HUIT JOURS DANS LES GLACIERS DE L’OISANS
Les tribulations de huit intrépides aventurières et aventuriers sur un glacier de l’Oisans quelque part dans le massif des Écrins…

Source Gallica : Revue « Les Alpes Illustrées, publications du 29 juin 1893, No 24 au 10 août 1893, No 30

L’OISANS ET LA BÉRARDE
HUIT JOURS DANS LES GLACIERS – 1/72/73/7 – 4/7

En arrivant au pied du glacier de la Pilatte, nous rencontrons le guide Roderon, un des meilleurs et des plus anciens de ce massif, mais qui, aujourd’hui, s’occupe exclusivement de diriger les travaux d’observation dont je vous ai parlé.
Il nous fit visiter, sur la gauche du glacier, une grotte de glace qu’il venait de découvrir tout récemment. Cette grotte a 250 mètres de long, 4 mètres de large vers son entrée et 3 mètres 50 de hauteur. Nous avons pénétré jusqu’à une profondeur de 50 mètres ; mais, à partir de là, le sol s’élève et, par endroits, touche presque la voûte ; de telle sorte que les touristes qui y entrent ne peuvent plus avancer qu’en rampant.
Si jamais vous la visitez, gardez-vous ; d’y laisser allumer des flammes de Bengale, si vous ne voulez pas, à notre exemple, courir le risque d’être asphyxiés comme de vulgaires renards. Mme Charpenay, plus incommodée que nous, se trouva presque mal et regagna la sortie avec peine.
À l’intérieur, nous avions été frappés de la transparence des glaces. On voit distinctement comme au travers d’un verre, les débris de marbre et de roches diverses, qu’elles emprisonnent. Ces débris, charriés ainsi depuis des siècles, seront un jour rendus à la vallée inférieure, où les torrents et les rivières les prendront à leur tour pour les amener jusqu’au Drac et à l’Isère.
Nous relevons encore d’autres dispositions curieuses. Par exemple, on voit très nettement sur cette admirable voûte, des saillies régulières qui marquent la soudure entre les deux lèvres d’une ancienne crevasse. Enfin, le sol de la grotte est absolument sec et les bases de la voûte de glace n’ont pas l’air de le toucher, mais bien plutôt de glisser dessus, sous l’influence des forces générales qui déterminent la marche des glaciers.
Par endroits, il y a même entre le sol et les parois de la grotte un espace de deux ou trois centimètres. Ce manque d’adhérence donne bien l’impression d’un mouvement dont cette glace suspendue est animée. Du reste, un examen attentif permet de reconnaître que cette grotte a dû être une immense poche jadis remplie par de l’eau demeurée liquide à l’intérieur du glacier. Cette eau y est restée enfermée jusqu’au moment où, soit par l’effet d’une crevasse, soit par l’effet de l’arrivée de la poche à la partie inférieure du glacier, elle a brusquement rompu son enveloppe.
Le phénomène dont nous parlons ici expliquerait la terrible catastrophe qui, cette année même, a détruit Saint-Gervais.
Enfin, dernière particularité, par suite d’une sonorité très intéressante qui conduit les sons jusqu’à la bouche de sortie du Vénéon, séparée de la grotte par une masse de glace de plus de 150 mètres d’épaisseur, une personne placée en cet endroit entend d’une manière distincte toutes les paroles prononcées dans l’intérieur de la grotte.
Nous ne courons aucun danger pendant cette incursion, mais l’entrée et la sortie ne se font pas sans difficulté. Il faut, en effet, prendre de grandes précautions pour éviter les avalanches de pierres que la fonte de la glace occasionne à chaque instant, et le dernier d’entre nous est à peine sorti sain et sauf qu’une de ces avalanches arrive à point pour que nous jouissions du spectacle.

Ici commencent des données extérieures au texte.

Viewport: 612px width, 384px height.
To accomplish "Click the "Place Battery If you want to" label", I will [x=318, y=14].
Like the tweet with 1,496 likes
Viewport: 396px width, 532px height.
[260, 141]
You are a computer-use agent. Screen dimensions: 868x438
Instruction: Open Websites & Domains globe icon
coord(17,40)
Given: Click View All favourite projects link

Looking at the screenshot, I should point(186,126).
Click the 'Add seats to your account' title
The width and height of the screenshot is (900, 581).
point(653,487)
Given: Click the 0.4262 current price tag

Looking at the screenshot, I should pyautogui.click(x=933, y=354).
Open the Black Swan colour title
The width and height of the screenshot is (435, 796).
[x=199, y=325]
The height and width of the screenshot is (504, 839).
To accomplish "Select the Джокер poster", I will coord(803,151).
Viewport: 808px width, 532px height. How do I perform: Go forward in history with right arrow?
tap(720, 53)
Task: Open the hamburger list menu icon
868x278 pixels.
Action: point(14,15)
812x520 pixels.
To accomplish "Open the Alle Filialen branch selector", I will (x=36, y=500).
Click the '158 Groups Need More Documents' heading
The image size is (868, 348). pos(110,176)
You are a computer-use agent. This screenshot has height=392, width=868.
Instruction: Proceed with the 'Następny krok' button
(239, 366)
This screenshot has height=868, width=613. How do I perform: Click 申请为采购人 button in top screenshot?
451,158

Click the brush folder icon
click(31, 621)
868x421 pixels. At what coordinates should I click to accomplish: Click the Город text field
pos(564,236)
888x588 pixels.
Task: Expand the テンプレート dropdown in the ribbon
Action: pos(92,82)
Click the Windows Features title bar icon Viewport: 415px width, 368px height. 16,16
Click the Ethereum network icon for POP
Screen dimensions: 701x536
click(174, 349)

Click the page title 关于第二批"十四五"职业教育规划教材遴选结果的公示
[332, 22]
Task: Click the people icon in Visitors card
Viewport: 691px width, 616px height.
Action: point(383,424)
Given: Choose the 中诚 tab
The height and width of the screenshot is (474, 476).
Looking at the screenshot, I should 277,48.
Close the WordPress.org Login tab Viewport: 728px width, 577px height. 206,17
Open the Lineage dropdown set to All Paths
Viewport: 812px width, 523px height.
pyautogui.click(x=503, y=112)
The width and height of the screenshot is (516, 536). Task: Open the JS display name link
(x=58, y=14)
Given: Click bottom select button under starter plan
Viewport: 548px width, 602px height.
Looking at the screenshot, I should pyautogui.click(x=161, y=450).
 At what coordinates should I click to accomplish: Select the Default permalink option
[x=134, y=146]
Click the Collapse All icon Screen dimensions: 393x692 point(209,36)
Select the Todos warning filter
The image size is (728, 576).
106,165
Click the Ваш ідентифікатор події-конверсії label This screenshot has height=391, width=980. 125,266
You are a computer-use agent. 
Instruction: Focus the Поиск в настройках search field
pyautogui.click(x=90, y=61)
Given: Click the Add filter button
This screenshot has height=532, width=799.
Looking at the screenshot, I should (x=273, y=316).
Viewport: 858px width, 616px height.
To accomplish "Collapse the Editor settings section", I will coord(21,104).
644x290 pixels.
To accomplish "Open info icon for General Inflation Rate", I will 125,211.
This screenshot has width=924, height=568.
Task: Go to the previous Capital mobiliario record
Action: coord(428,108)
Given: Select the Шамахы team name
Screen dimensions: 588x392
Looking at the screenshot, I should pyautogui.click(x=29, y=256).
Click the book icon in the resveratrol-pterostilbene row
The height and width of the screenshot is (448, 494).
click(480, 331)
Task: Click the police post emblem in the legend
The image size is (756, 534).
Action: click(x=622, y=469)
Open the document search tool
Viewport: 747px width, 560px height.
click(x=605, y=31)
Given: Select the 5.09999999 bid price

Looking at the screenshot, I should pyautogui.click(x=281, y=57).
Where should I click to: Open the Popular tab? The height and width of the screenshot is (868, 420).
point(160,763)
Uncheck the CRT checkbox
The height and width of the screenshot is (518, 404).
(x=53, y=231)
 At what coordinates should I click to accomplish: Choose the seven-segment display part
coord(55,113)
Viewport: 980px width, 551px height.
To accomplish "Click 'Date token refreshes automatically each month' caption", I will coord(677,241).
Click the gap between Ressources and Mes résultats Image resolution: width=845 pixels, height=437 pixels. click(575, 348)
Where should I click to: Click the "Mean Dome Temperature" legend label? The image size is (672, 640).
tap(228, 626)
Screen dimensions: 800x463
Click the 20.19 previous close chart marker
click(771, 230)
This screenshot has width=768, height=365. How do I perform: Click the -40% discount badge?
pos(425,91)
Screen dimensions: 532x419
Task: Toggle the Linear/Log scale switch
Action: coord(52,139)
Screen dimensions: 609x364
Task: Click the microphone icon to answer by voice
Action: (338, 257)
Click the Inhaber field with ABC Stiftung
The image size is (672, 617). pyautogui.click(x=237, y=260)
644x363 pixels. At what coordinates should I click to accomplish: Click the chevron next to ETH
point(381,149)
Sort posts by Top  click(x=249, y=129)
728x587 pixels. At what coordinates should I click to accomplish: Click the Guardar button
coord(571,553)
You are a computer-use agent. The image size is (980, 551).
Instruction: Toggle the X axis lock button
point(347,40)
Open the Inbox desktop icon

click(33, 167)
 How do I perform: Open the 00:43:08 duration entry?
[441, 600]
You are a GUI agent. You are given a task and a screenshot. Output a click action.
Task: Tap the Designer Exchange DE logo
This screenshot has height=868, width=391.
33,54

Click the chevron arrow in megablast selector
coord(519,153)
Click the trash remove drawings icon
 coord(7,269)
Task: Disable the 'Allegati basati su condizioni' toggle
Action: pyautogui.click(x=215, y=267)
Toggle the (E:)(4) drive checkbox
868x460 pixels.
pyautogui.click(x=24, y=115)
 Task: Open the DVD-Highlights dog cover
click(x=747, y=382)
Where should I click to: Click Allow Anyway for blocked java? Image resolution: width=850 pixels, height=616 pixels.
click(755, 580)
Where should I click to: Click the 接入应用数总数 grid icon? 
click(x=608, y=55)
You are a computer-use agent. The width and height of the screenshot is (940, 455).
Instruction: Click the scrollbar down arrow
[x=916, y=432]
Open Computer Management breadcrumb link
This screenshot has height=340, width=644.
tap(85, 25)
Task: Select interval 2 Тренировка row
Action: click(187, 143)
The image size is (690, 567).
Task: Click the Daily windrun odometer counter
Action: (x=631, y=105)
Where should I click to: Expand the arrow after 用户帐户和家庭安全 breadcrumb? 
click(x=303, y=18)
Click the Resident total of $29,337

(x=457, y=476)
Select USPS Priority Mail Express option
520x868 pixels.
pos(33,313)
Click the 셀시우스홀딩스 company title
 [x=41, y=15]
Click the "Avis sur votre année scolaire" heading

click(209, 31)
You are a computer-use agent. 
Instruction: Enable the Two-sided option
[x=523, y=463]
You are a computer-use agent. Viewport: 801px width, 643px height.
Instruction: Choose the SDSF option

Le glacier de la Pilatte peut se diviser en trois parties bien distinctes. Dans la partie supérieure, qui commence aux rochers des Bans et comprend les névés supérieurs, les crevasses se font transversalement à la longueur du glacier. Le glacier s’étrangle ensuite dans la partie moyenne : alors les glaces se brisent pour former les séracs.
Enfin, dans la partie inférieure du glacier les séracs s’affaissent, se nivellent, la masse de glace se ressoude, s’étale d’un bord de la vallée à l’autre, en se bombant au milieu. Les crevasses, qui étaient transversales dans la partie supérieure, deviennent ici longitudinales et parallèles. L’ascension de la partie inférieure du glacier nous a paru relativement facile.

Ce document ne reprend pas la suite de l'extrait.